#### ABOUT THIS EXERCISE
The output must be exactly the lines from the "Toggle the Ignore blank checkbox" line through the end of the listing below, with no picture included.

#### DATA LISTING
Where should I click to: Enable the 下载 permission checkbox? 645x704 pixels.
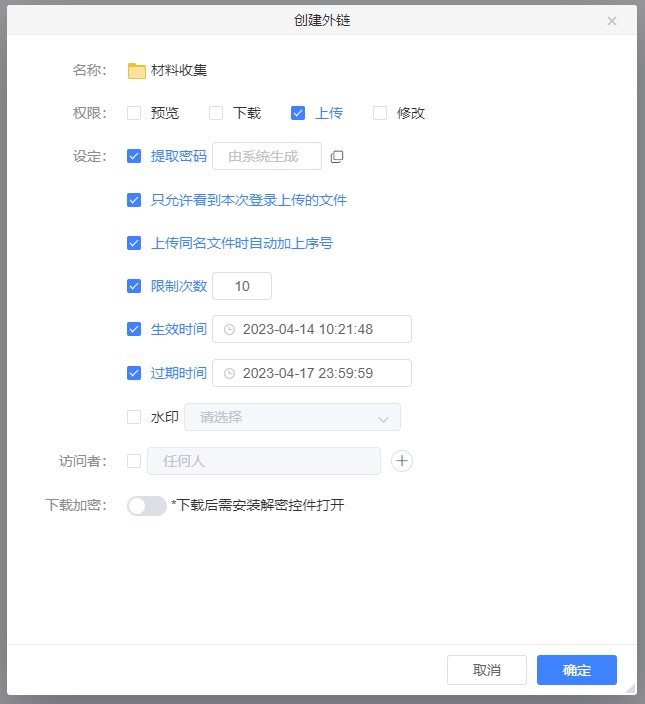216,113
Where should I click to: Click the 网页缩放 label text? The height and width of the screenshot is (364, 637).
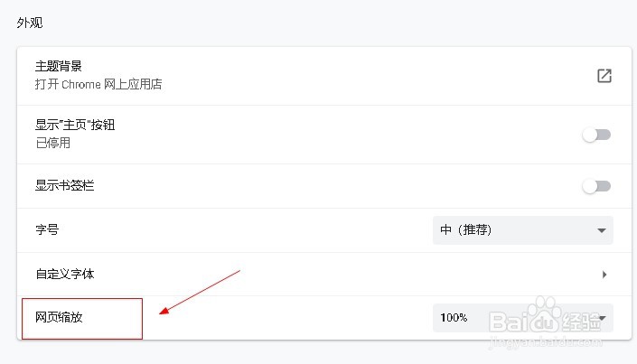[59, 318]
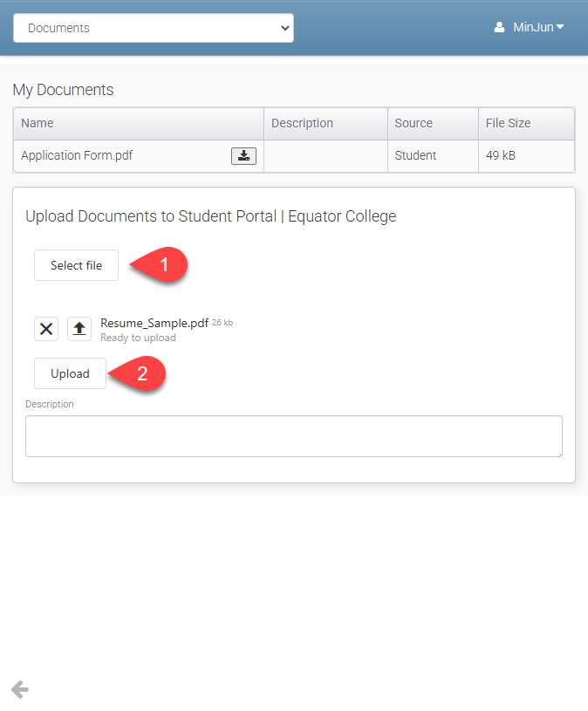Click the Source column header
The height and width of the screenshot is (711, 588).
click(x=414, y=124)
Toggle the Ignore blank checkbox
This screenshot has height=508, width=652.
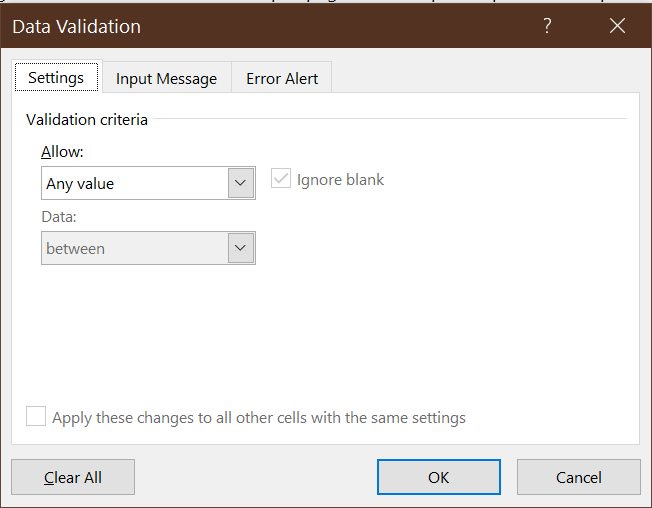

#### RESPONSE TO THE EXERCISE
Toggle the Ignore blank checkbox
This screenshot has height=508, width=652.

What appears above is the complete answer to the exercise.